Advisory Influence in Foreign Policy Decision-Making | Robert Schub

Tuesday, October 10, 2023
1:00 PM - 2:00 PM
(Pacific)

William J. Perry Conference Room

Speaker: 
  • Robert Schub

About the Event: Why are some foreign policy advisers more influential than others? A new wave of scholarship illuminates why advisers gain influence generally but says little about which advisers get their way. We argue that foreign policy decision-making can be viewed as a “battle of the advisers” and that individual dispositions and effort give some advisers advantages over others. To test our theory, we introduce an original dataset that systematically codes adviser recommendations across a random sample drawn from over 2,000 foreign policy deliberations with the U.S. president between 1947 and 1988. Our findings show that hawkish advisers enjoy greater influence and that advisers who expend more effort before meetings enjoy greater influence—but that these are non-overlapping sets of individuals. Hawks and hawkish messages win because they garner deference from others, especially conservative leaders inclined to venerate traits associated with hawkishness. Contrary to existing accounts, the findings suggest that more experience or social connections do not grant advisers heightened influence.

About the Speaker: Robert Schub is an Assistant Professor of Political Science at Rutgers University. His research addresses international security with an emphasis on (1) the senior officials who make decisions regarding war and peace and (2) the uncertainty they confront when making these decisions. His work studies how the information bureaucracies provide affects the assessments leaders form and how the counsel advisers offer shapes the decisions leaders make.
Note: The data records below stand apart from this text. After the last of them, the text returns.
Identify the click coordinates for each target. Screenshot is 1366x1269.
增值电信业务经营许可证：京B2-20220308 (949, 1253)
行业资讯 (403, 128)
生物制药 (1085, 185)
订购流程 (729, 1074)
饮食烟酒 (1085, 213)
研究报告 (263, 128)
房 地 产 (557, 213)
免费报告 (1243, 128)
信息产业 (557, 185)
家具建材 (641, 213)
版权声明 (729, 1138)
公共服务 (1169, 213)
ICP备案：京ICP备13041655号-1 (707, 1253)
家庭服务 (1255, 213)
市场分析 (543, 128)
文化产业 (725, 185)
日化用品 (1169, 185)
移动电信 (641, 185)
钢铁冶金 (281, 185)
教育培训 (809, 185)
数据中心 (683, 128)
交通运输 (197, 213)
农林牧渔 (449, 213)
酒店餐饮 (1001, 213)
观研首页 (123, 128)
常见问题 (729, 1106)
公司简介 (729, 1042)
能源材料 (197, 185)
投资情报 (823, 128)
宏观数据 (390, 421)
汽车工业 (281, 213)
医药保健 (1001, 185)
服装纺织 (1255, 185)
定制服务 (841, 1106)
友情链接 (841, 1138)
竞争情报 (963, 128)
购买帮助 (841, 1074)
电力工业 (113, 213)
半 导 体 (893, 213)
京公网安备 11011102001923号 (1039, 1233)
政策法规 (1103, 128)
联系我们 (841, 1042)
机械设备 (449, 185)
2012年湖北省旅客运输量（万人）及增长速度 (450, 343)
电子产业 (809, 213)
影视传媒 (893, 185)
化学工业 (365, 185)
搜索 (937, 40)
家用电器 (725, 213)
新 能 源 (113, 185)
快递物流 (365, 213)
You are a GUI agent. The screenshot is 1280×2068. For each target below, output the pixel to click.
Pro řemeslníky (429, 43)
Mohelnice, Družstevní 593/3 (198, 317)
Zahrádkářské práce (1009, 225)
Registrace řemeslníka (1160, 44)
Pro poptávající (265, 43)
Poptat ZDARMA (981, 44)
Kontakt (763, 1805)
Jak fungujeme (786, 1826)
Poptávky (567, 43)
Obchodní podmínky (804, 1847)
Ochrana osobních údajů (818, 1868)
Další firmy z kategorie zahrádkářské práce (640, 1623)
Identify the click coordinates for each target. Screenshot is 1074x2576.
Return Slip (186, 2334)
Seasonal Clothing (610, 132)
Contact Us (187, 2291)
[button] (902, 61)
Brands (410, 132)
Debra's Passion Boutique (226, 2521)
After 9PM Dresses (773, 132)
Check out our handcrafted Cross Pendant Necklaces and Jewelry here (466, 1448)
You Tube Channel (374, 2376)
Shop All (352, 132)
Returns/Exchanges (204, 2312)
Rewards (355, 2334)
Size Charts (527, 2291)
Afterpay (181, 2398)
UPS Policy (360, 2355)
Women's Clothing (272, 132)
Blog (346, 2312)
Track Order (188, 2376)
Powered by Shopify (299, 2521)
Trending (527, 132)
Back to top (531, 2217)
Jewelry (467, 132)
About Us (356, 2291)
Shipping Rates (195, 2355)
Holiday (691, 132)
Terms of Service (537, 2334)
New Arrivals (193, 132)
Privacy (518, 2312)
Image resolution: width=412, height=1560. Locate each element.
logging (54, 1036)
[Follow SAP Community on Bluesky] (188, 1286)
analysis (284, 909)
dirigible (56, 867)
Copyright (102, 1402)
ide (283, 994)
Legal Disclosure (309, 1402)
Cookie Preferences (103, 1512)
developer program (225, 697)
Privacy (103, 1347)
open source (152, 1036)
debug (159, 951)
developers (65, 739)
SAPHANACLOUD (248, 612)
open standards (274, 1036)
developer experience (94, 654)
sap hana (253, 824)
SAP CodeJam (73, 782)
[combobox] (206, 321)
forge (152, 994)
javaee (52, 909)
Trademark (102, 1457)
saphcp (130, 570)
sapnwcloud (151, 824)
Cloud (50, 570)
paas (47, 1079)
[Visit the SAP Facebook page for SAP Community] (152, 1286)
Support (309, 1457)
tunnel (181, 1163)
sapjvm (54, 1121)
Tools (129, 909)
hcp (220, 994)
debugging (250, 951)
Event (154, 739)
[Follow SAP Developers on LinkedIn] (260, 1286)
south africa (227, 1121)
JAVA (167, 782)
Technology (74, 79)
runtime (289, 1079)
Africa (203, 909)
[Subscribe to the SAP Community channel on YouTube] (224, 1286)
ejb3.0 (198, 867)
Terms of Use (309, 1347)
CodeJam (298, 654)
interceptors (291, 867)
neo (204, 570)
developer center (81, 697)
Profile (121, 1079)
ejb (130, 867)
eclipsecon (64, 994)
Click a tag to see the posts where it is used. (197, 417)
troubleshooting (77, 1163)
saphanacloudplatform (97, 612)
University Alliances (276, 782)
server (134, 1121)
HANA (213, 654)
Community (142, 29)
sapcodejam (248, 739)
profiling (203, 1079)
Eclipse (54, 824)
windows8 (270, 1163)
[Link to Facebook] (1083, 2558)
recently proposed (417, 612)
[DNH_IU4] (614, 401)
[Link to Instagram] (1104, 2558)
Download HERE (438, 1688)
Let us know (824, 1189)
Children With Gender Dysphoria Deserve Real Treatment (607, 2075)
In other work, he studies the individuals who bear the costs of war with a focus on racial dimensions of burden sharing and service-member attitudes toward conflict. His research has appeared in the American Political Science Review, International Organization, International Studies Quarterly, and the Journal of Conflict Resolution among other outlets.

He was previously an Assistant Professor at the University of Nebraska, postdoctoral fellow at the University of Oxford, predoctoral fellow at the Harvard Kennedy School, and received a PhD in Government from Harvard University.